One Girl's So Called Life

I work with a brilliant young engineer recently graduated from the University in the most conservative Emirate (think State) of the United Arab Emirates.  She is sharp, optimistic, and charming.  Hiring her was one of the first things I accomplished in my assignment here and I attended her wedding just within weeks of my arrival, before she had actually started working for us.  Though she holds a Jordanian passport, she was born and raised here in the UAE.  Though her hair is always covered with a scarf, she does not wear the full abaya that indigenous gulf women wear.  She dresses quite modernly, though arms and legs always fully covered.

Yesterday she told me of a panicked call she had gotten from a college peer of hers.  This young woman had called my friend because of a dire family situation.  Seems she had just recently gotten hired by a company here in Abu Dhabi.  Her home is in Sharjah (the most conservative Emirate, about two hours drive from here) and her family very, very conservative.  She had had to get permission from her father to take this job: in this country, if you are not a UAE citizen (we call them “locals”) you must either have a company sponsor or be sponsored by a father or husband.  The sponsor must show proof of employment and therefore indirectly have a local sponsor.  Though her father had originally signed the official documents agreeing to let his daughter take employment with this company, after two days of her commuting to Abu Dhabi, and starting the process of finding housing here, they had changed their mind.  They did not want to allow their daughter the freedom to be out in the world, so far from home (about a two hour’s drive away).  After three days on the job her mother informed her “if you go to work you will be disowned from this family.”

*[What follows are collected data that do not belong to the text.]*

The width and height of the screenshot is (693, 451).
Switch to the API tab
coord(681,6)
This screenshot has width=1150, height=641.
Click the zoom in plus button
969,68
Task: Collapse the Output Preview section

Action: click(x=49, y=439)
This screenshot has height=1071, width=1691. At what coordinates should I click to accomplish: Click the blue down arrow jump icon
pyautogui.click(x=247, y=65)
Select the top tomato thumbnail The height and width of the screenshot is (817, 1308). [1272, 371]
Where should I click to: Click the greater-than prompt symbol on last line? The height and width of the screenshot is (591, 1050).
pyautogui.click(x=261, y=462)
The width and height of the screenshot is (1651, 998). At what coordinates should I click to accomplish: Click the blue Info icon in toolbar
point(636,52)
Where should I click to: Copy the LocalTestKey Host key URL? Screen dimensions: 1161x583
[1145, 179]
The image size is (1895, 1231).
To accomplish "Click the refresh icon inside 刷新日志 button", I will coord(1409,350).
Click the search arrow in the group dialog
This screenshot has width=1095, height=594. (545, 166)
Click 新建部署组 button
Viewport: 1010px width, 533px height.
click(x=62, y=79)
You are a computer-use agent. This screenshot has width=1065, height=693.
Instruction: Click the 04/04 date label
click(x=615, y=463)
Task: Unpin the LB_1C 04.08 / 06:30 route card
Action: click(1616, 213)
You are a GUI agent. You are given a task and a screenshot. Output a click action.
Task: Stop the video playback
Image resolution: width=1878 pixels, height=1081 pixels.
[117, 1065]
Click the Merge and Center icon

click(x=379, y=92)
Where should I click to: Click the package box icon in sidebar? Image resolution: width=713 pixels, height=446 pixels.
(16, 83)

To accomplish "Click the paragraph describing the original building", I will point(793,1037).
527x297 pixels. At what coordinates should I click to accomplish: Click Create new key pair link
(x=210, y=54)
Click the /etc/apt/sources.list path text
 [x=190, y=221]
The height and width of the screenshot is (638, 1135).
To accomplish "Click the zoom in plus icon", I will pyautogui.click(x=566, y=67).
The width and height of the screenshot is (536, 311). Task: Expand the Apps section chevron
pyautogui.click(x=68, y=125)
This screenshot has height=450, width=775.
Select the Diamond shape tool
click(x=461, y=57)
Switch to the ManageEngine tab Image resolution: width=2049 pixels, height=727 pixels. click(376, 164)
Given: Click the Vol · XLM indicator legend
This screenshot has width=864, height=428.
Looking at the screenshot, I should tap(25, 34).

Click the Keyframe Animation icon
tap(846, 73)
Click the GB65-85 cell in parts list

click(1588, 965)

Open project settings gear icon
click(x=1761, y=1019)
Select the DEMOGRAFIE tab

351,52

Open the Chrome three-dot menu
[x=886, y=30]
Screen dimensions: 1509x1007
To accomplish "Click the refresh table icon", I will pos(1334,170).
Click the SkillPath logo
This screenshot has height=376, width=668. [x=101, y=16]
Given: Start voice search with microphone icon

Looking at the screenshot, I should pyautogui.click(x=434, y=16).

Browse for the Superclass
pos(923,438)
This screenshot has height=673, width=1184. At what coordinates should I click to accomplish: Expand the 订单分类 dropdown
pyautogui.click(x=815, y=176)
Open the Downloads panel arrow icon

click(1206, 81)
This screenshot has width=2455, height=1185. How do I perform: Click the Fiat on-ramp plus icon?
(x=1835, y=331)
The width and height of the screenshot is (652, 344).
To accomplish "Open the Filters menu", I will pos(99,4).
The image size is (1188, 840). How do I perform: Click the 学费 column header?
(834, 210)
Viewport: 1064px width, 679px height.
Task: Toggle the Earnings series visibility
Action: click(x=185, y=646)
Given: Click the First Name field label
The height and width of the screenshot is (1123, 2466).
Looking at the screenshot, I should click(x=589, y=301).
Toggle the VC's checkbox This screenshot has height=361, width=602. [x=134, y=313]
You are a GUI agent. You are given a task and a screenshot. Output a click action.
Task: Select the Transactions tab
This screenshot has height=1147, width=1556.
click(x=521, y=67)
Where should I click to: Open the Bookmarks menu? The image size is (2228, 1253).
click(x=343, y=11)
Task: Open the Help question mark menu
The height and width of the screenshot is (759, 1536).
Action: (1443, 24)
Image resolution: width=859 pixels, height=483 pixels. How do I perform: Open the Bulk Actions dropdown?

My co-worker told me that during college this gal’s parents were also very protective of her.  She could not openly go out places with other female students, no unchaperoned activities.  She was basically forced to be dishonest, just to have any social life, even though it did not include meeting men in any way, shape or form.  No level of trust.

This young lady decided to go on to graduate school because the only other option open to her was to stay at home and wait for a marriage to be arranged.  So she went to graduate school and got a degree.  Then she went to look for a job.  And now she is in this place: deciding on a career or being abandoned by her family.  She is truly between a rock and a hard place in the truest sense of the words.  She told my friend “it makes me just want to marry some old coot to get out from under this control.” 

I do not know this young lady, but I want to bring her home.  Give her a room and a life where she can breathe and have hope for a future.  It is hard for me not to see so much of the customs and regulations here as projection of the oppressor’s own depraved tendencies.  “You cannot be trusted to be in the presence of someone of the opposite sex because I could not be trusted in the same situation.”  It’s stories like these that bring me to my knees in thanks that I was born in the time and place and to the people I was born to.  Praying that this girl will find some light showing the way out of this tunnel.


Anonymous said...

I'm on my knees with you, Sister!

Anonymous said...

I'm on my knees with you, Sister!

KelleyM said...

Amen... thank you for sharing this story. Such a good reminder of the true gift of freedom of choice that we have. It is hard to remember that it is not the same freedom for so many women. I'll be holding her in my prayers as well.